#### Data:
┄┄┄┄┄┄
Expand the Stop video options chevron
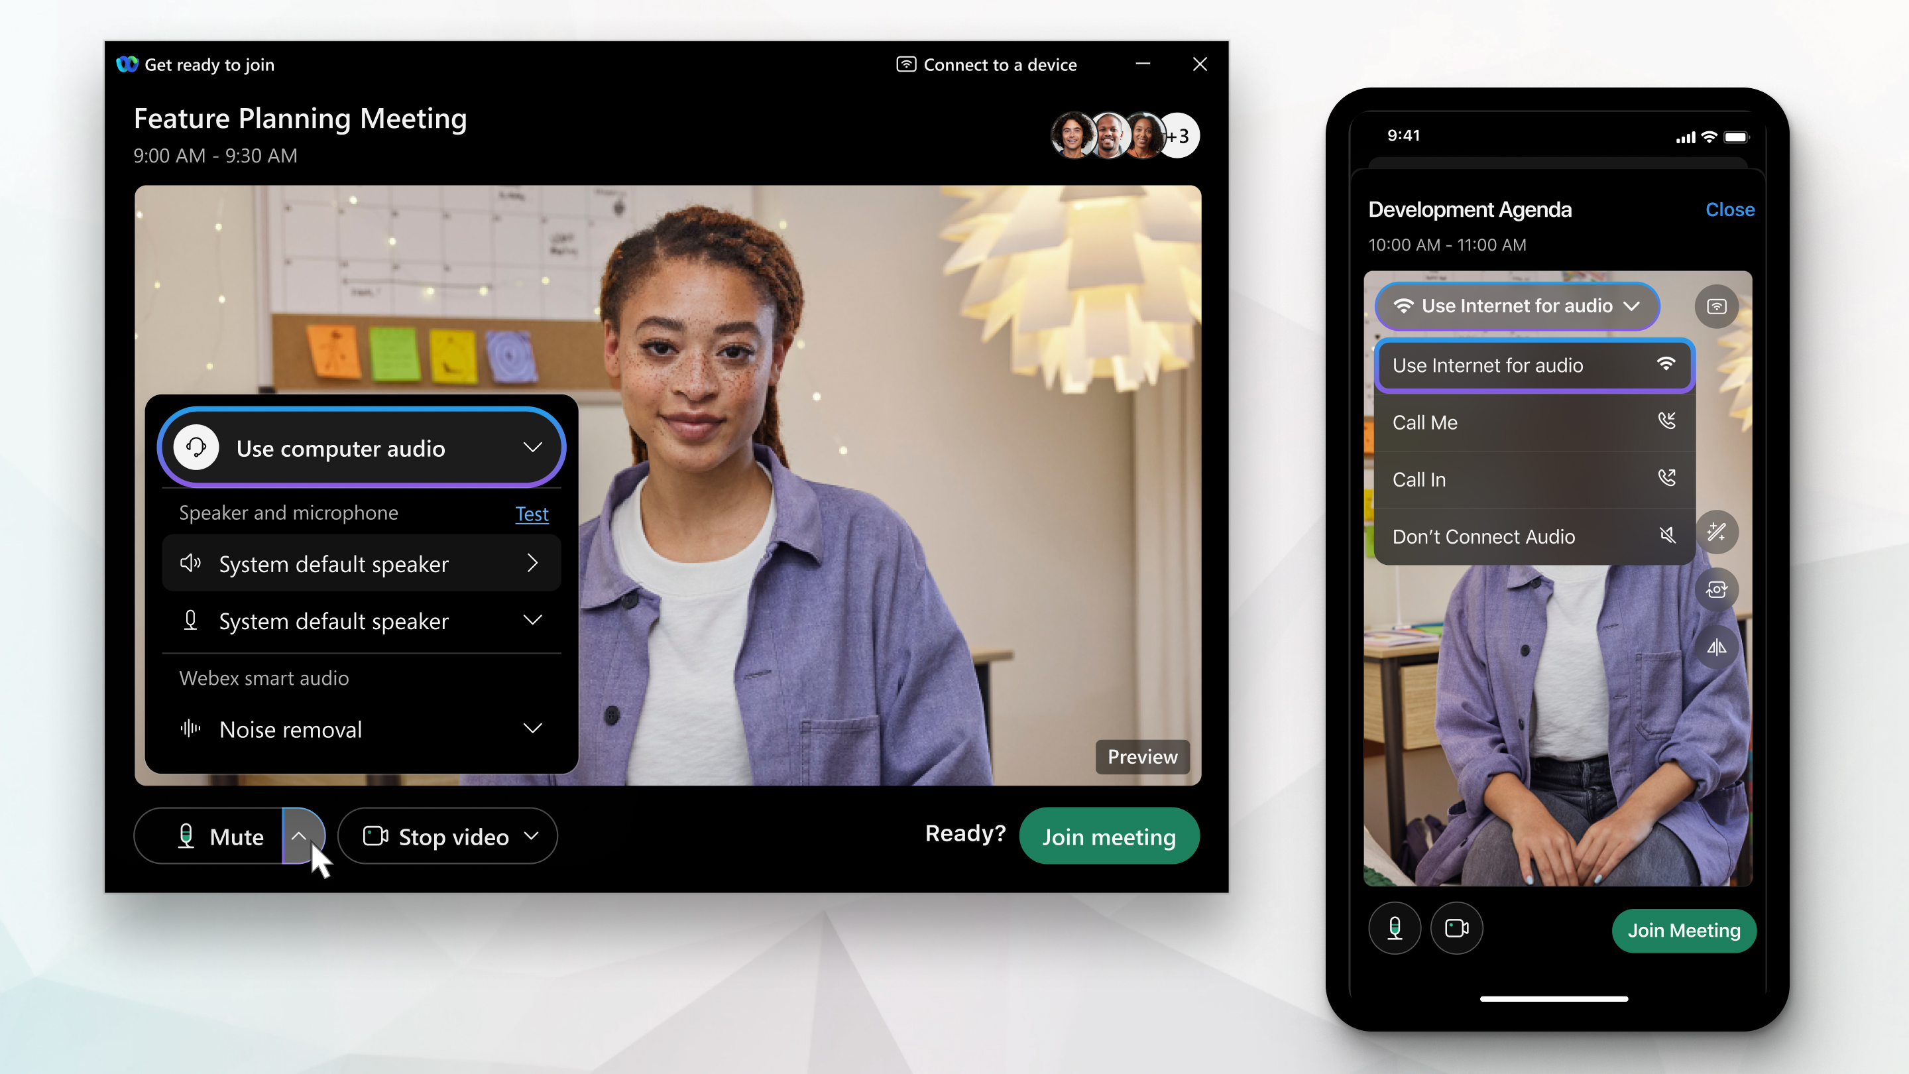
┄┄┄┄┄┄
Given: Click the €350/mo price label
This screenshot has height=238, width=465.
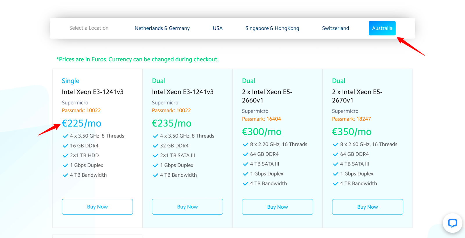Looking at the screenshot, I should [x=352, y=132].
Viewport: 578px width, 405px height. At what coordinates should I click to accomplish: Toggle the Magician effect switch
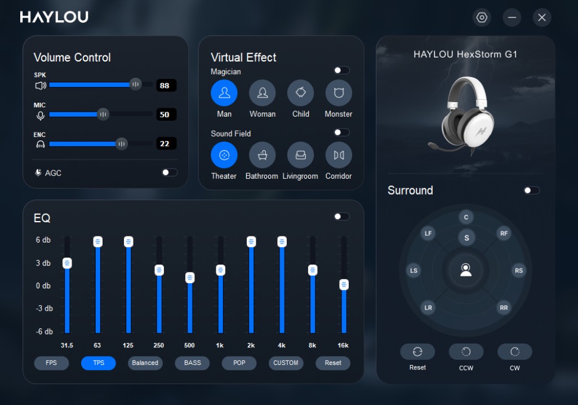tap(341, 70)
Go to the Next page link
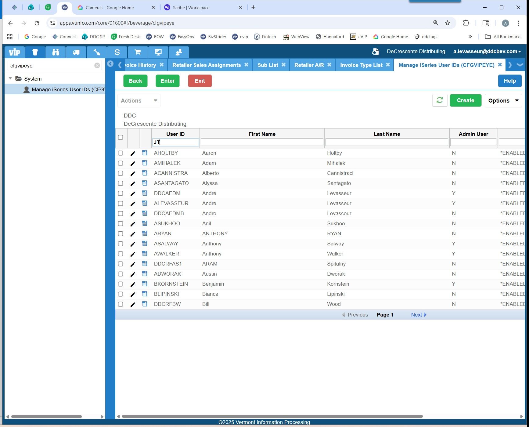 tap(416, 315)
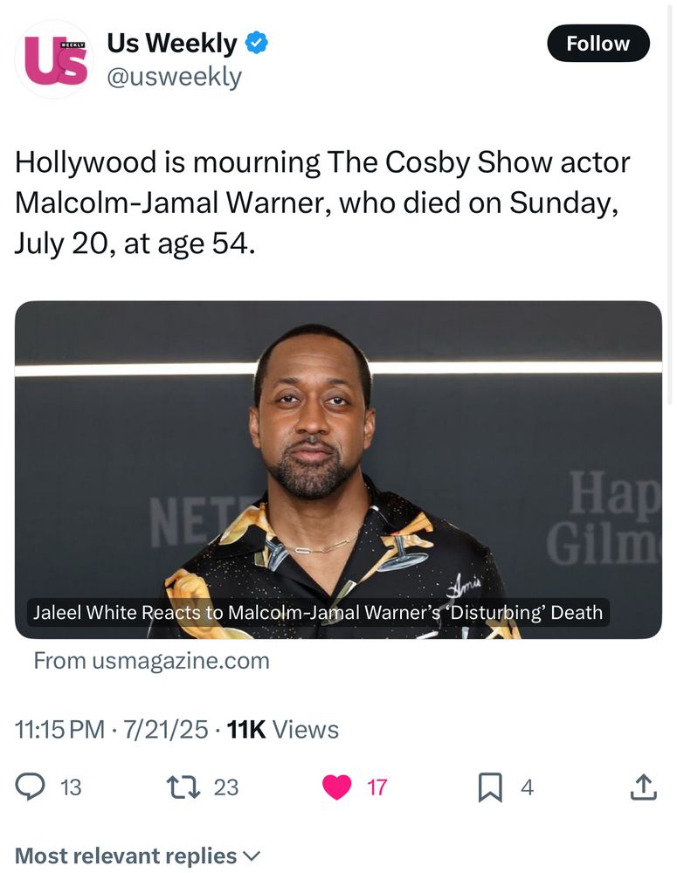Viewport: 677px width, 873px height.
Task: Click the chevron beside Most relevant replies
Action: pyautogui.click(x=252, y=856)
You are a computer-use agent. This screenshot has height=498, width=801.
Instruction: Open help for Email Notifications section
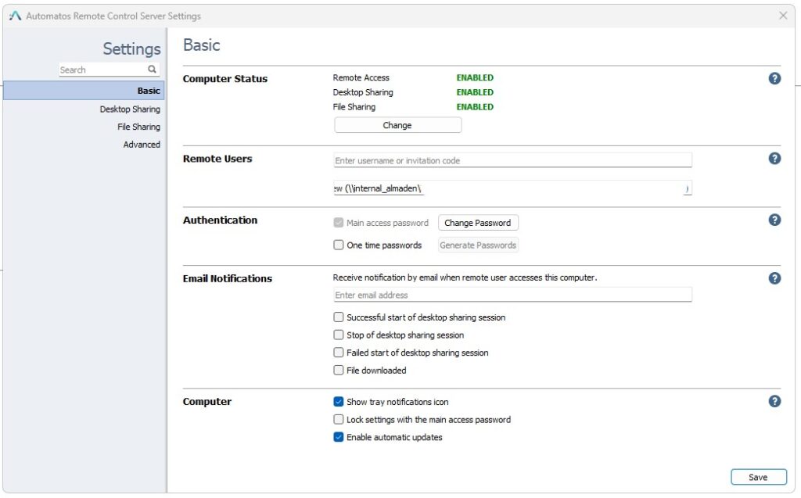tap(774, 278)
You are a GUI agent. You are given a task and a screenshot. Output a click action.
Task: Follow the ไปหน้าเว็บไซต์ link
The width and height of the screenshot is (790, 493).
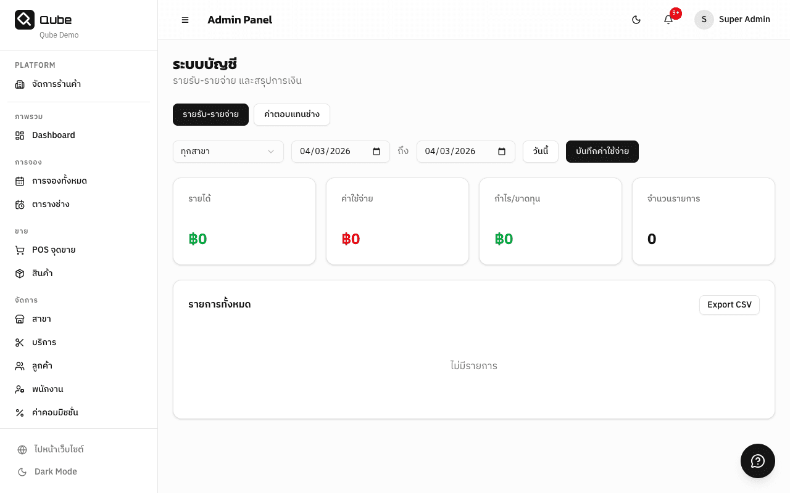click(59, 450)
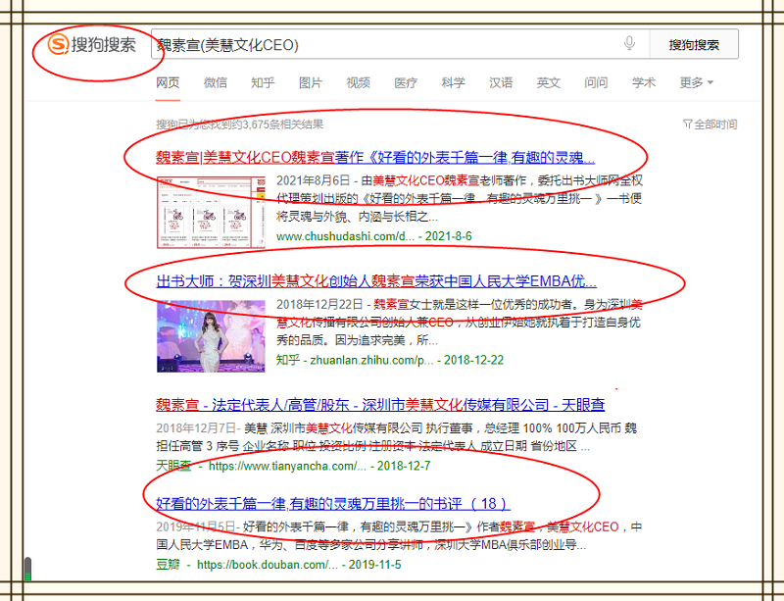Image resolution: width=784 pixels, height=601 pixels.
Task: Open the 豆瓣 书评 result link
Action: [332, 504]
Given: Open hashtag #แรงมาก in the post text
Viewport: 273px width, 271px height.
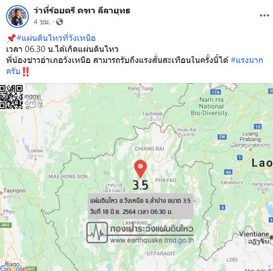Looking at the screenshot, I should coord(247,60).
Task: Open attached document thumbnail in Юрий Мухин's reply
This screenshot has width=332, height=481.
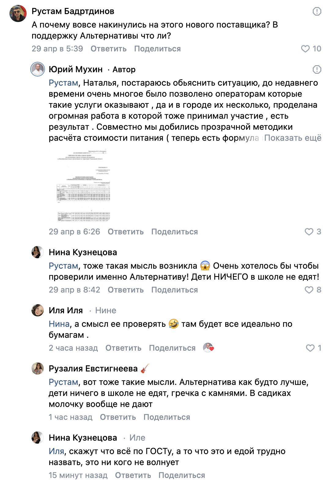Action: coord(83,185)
┄┄┄┄┄┄
#### Instructions for the task:
Take every line from the listing above that includes the word "agent" and copy it.

#### Exercise response:
You are a computer-use agent. This screenshot has height=498, width=801.
You are a GUI agent. You are given a task and a screenshot. Output a click action.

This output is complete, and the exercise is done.